Configuring ML Based API Protection policy

Configuring ML Based API Protection policy

The machine learning based API Protection learns the REST API data structure from user traffic samples and then build a mathematical model to screen out malicious API requests.

It analyzes the method, URL, and endpoint data of the API request samples to generate an API data structure file for your application. This model describes the API data schema model of endpoint data. If the incoming API request violates the data structure, it will be detected as an attack.

API Protection supports JSON request body.

ML based API Protection is only supported in standalone and HA active-passive modes, and it's only supported in Reverse Proxy mode.
To create an API Protection policy:

API Protection policy is part of a server policy. It is created on the Policy > Sever Policy page.

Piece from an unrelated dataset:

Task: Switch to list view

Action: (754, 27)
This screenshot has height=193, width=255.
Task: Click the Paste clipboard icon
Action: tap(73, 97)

  1. Click Policy > Server Policy.
  2. Select an existing server policy.
    Please note that the API Protection Machine Learning policies can't be created during the server policy creation process. You should first create a server policy, then click Edit to create a API Protection Machine Learning policy.
  3. Scroll down to the Machine Learning section at the bottom of the page, click the API Protection tab, then click Create. The New Machine Learning dialog opens.
  4. Click the + (Add) sign after the Domain filed to add the desired domains, so that the system collects samples and builds up a API Protection Machine Learning model for the domains.
  5. Select whether to trust or block the specified source IP addresses.
  6. Click the + (Add) sign after the IP Range field to add IP/Range, so as to limit the system to collect data only (When IP List Type is Trust) or exclude data (When IP List Type is Block) from the specified IP range.
  7. Click OK.

After it's completed, go back to Server Policy. Select the one which contains the API Protection policy you just created. You will see the following buttons in the API Protection tab.

Button Function
View

Click to view and edit API Protection policies and their learning results.

Note: You can also access the API Protection page by clicking API Protection > ML Based API Protection, and then selecting a specific policy.

Start/Stop

Click to start/stop API Protection machine learning for the policy.

Refresh

Click to restart API Protection model building for all the domains in the policy.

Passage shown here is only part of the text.